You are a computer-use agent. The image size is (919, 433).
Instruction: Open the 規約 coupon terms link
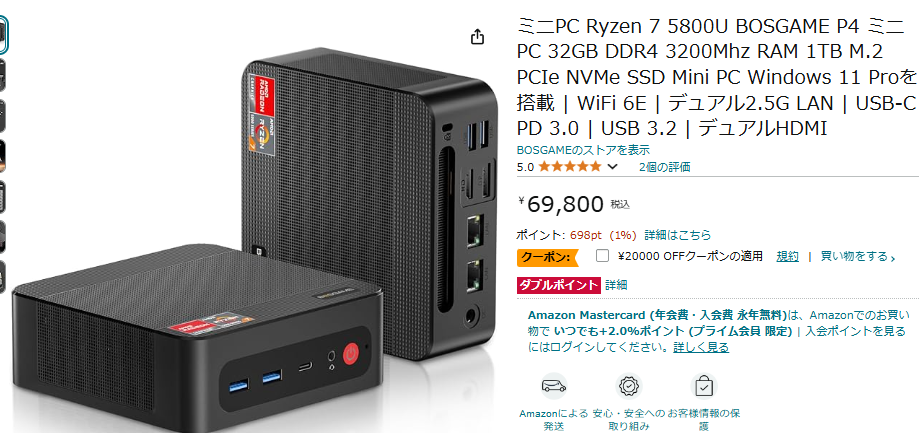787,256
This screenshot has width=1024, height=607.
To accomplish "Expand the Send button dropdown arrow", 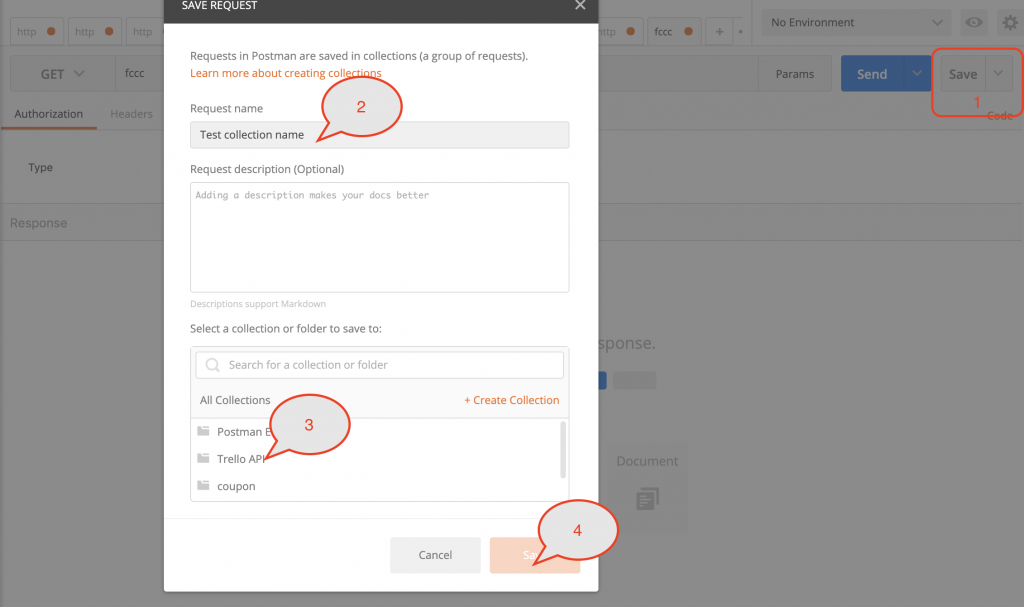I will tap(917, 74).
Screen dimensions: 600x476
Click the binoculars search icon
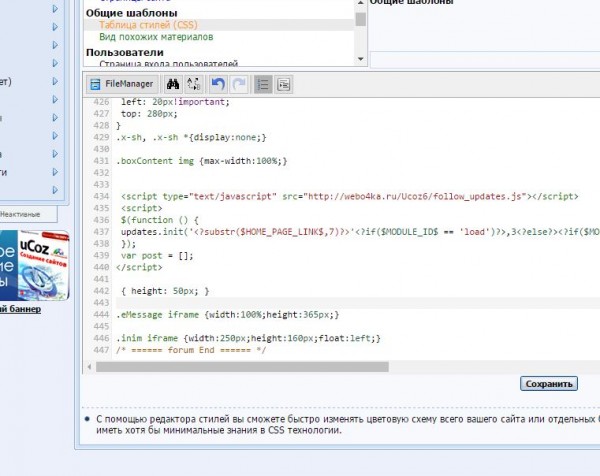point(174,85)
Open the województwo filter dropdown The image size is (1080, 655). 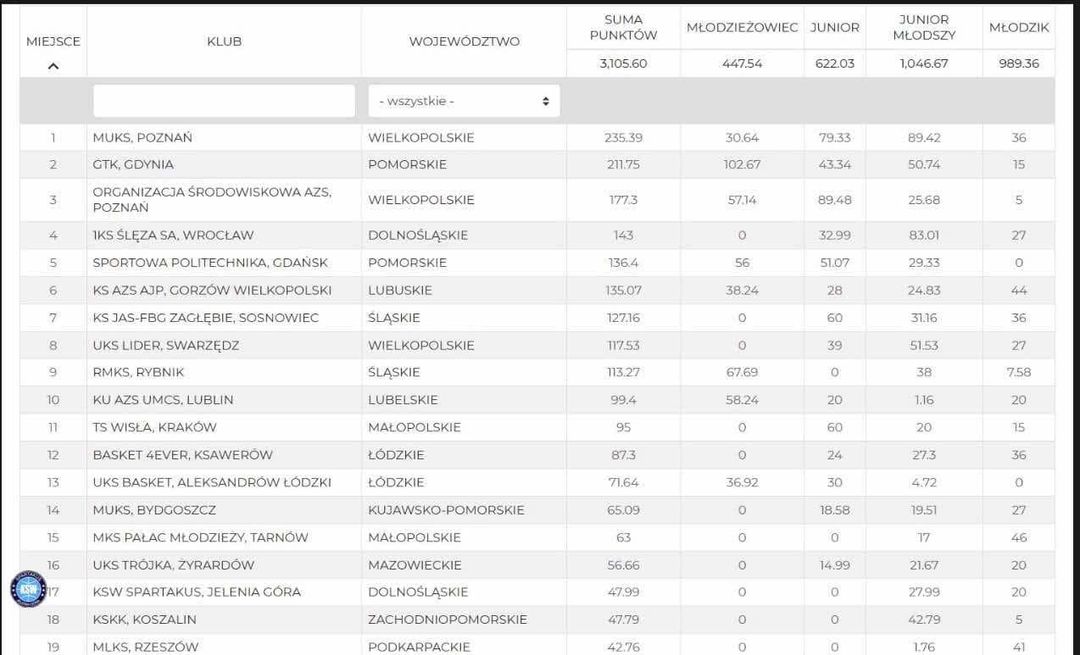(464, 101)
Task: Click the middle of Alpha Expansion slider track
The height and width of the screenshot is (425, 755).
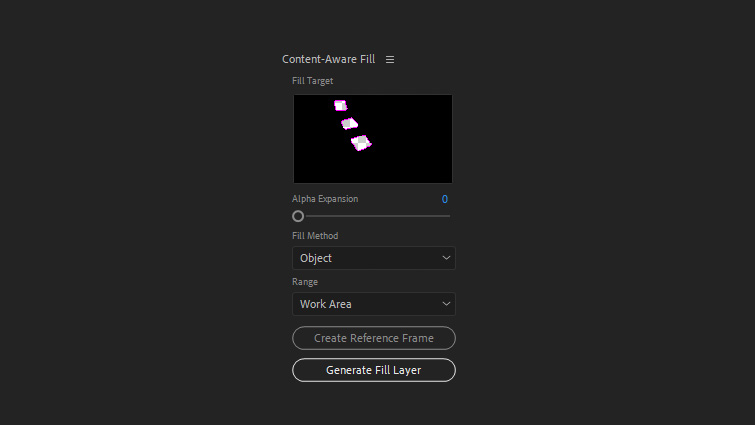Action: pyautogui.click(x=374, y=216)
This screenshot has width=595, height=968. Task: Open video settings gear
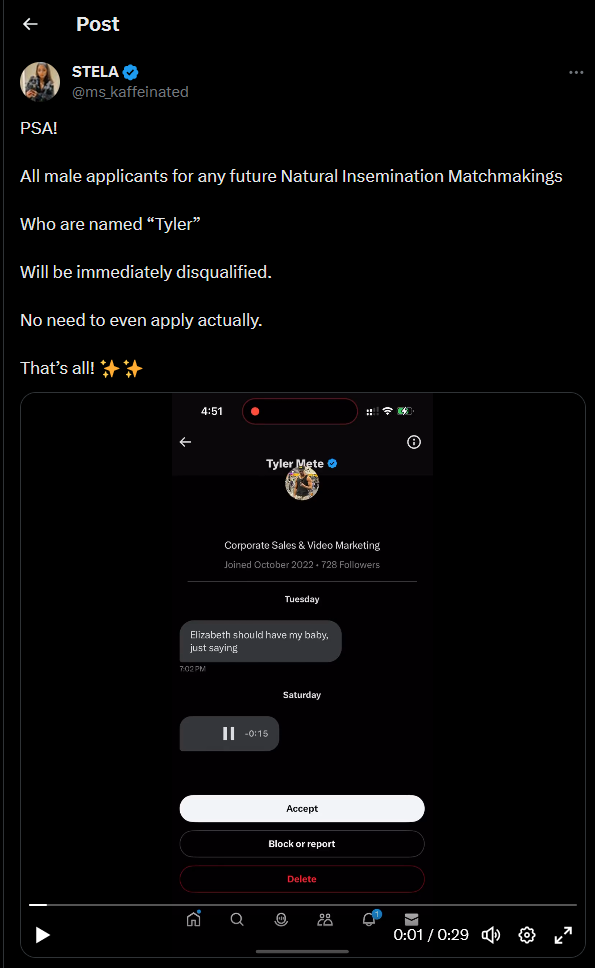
::::::::::
#### WORK REQUEST:
In the records above, which lines hold the string "This"? Copy each one.

#### TASK OUTPUT:
This screenshot has width=1024, height=607.
This screenshot has width=595, height=968. Task: Open video settings gear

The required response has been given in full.